In step S301, after the whole train enters into the screening area, a screening section matching with the marshalling length of the train is determined in the screening area, and a train rear section is set in the rear of the determined screening section. The length of the train rear section is equal to the minimum train running length.

In step S302, it is determined whether other vehicle exists in the train rear section.

In step S303, it is determined that other vehicle exists in the rear of the train in the running direction of the train in a case where other vehicle exists in the train rear section, and it is determined that no vehicle exists in the rear of the train in the running direction of the train in a case where no vehicle exists in the train rear section.

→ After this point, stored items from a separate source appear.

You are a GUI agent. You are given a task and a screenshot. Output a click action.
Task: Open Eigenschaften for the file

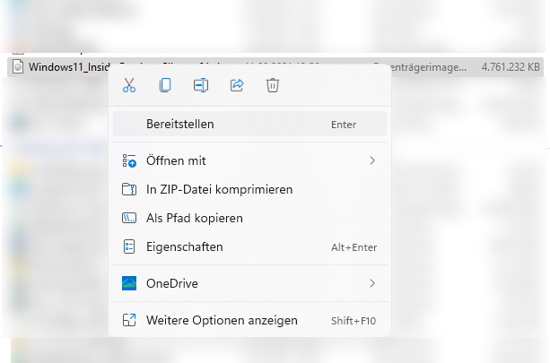[184, 247]
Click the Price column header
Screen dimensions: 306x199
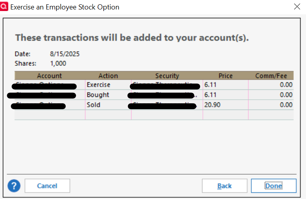pyautogui.click(x=226, y=76)
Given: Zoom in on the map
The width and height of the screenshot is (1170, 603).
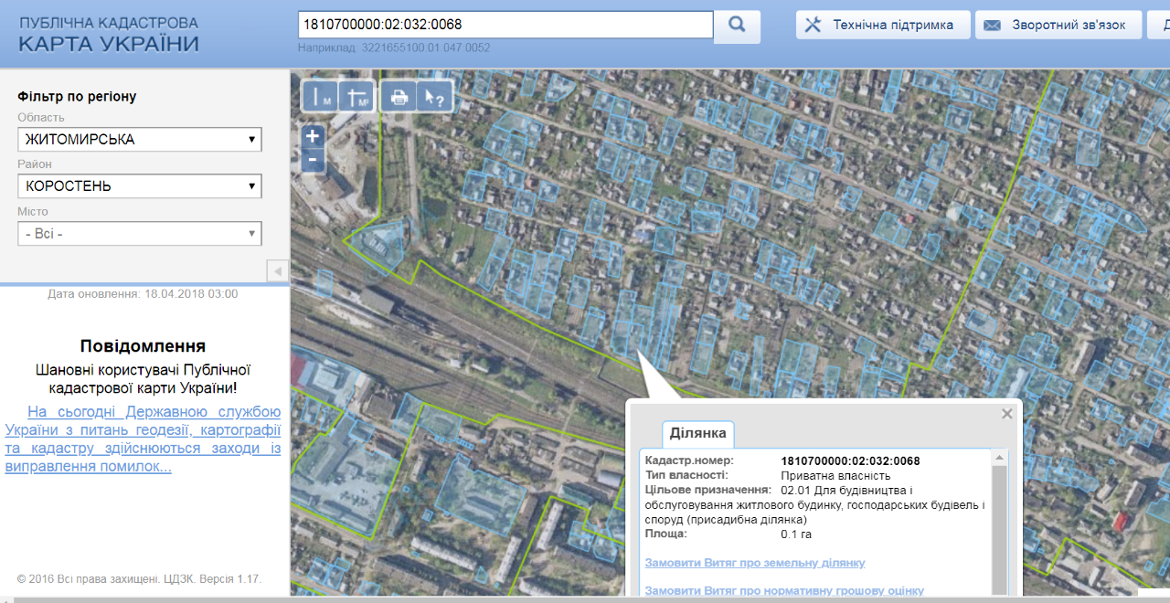Looking at the screenshot, I should (313, 137).
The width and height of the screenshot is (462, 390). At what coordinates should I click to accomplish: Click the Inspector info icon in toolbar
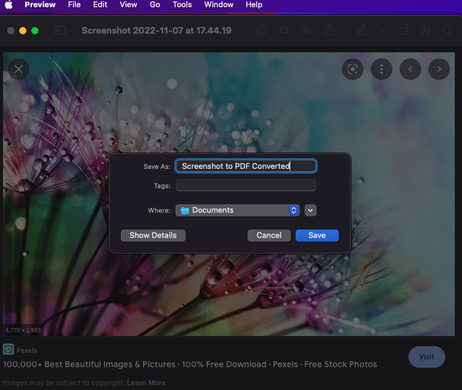pyautogui.click(x=261, y=31)
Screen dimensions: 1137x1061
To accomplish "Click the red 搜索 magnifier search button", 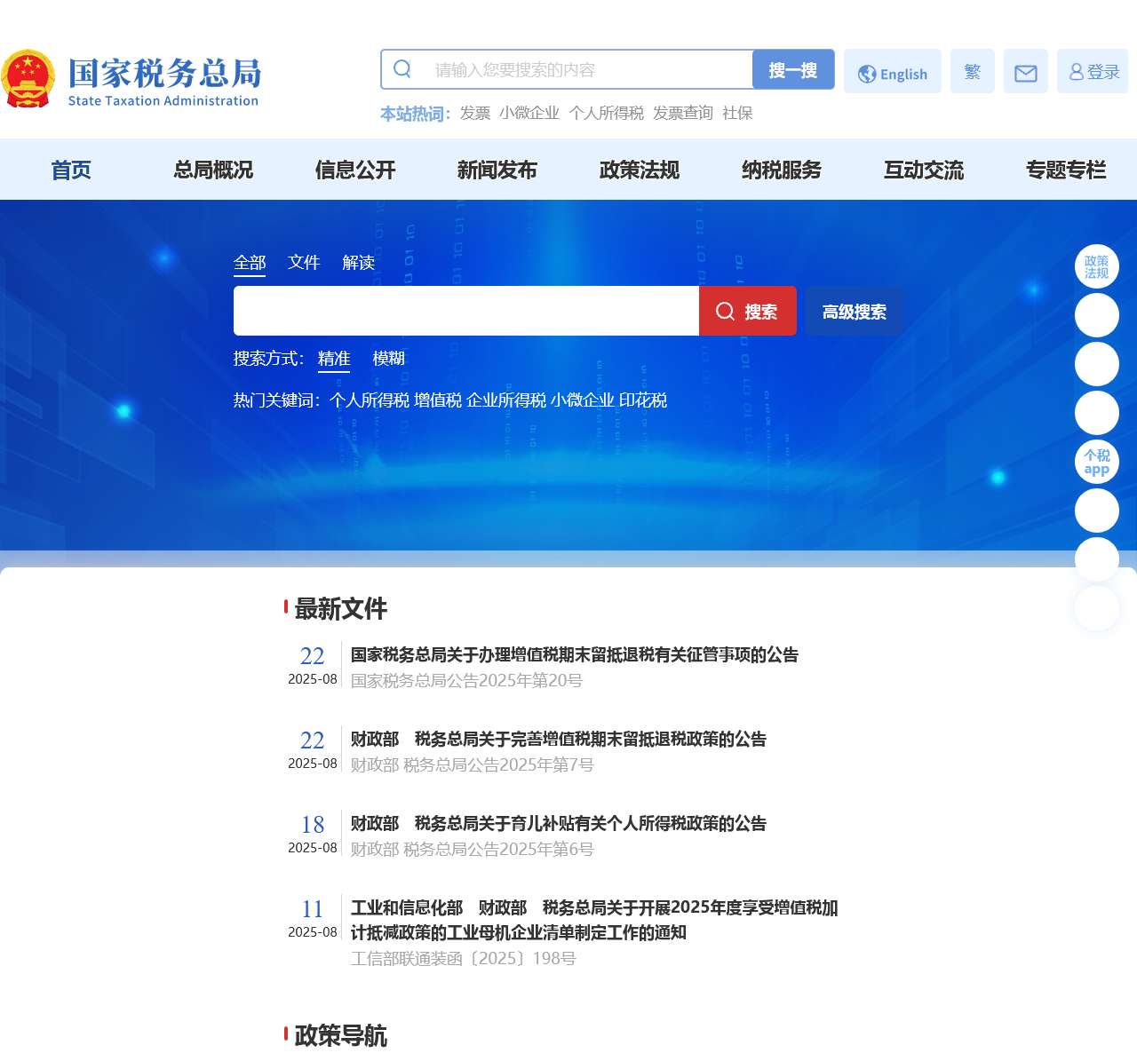I will [747, 312].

In the embodiment of the present disclosure, it is required to make sure that no vehicle exists in the rear of the train in the running direction of the train, which may be called as rear screening processing. The rear screening processing is used to make sure that no vehicle exists in the rear of the train in the running direction of the train. In a case where information reported by the on-board CBTC device indicates that the positioned train entirely enters into the screening area, and the train rear section is in an idle state (no vehicle occupies the train rear section), it can be determined that no vehicle exists in the rear of the train in the running direction of the train, and a next step may be performed. In a case where other vehicle exists in the train rear section, no movement authorization is provided for the train.

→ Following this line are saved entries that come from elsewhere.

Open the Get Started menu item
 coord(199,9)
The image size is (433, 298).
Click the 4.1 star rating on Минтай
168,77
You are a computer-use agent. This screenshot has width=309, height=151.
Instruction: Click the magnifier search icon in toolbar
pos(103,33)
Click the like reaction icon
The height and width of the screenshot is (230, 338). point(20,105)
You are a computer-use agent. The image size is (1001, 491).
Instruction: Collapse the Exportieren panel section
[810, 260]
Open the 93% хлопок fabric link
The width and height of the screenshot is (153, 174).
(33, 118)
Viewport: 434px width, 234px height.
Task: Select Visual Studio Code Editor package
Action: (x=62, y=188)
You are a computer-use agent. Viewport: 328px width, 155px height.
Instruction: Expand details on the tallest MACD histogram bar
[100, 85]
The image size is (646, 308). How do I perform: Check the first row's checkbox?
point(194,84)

With reference to FIG. 2, in the embodiment of the present disclosure, a train rear section (a section T3) for short marshalling (the train marshalling A) is set in the rear of the screening section corresponding to the short marshalling length (the train marshalling A) based on the minimum train length (25 meters) allowed in the line, to avoid the train with the minimum train length from existing in the rear of the train with short marshalling (the train marshalling A). A non-CBTC area is provided in the rear of the screening section corresponding to the longest marshalling length (the train marshalling B). A section (an axle counting section starting from an axle counting magnetic head at the boundary between the screening area, i.e., the transfer track/the connecting line, and the non-CBTC area) starting from a first axle counting magnetic head in the non-CBTC area may function as a train rear section (a T1 section) for long marshalling (the train marshalling B).

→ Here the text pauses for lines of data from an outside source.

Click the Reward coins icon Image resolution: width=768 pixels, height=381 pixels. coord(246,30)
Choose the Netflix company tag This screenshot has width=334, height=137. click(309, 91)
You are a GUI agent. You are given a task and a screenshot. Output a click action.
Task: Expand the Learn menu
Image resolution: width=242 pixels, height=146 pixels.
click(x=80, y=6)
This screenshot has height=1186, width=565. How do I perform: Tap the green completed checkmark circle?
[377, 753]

A train with the minimum train running length is not allowed to exist in the train rear section for the short marshalling (the train marshalling A), that is, in the rear of the screening section corresponding to the short marshalling length (the train marshalling A). That is, the train with the minimum running length does not exist, and other vehicles may also not exist. Therefore, it may be considered that no vehicle exists in the rear of the train with short marshalling in the running direction of the train. In a case where no vehicle exists in the rear of the screening section corresponding to the longest marshalling length (the train marshalling B), that is, in the train rear section for long marshalling (the train marshalling B), it may be considered that no vehicle exists in the rear of the train with long marshalling (the train marshalling B) in the running direction of the train.

In the conventional technology, a vehicle in the rear of the train may not be provided with the on-board CBTC device, and thus the vehicle is unable to report its information to the trackside CBTC device, which results in that the trackside CBTC device cannot find the vehicle in the rear of the train.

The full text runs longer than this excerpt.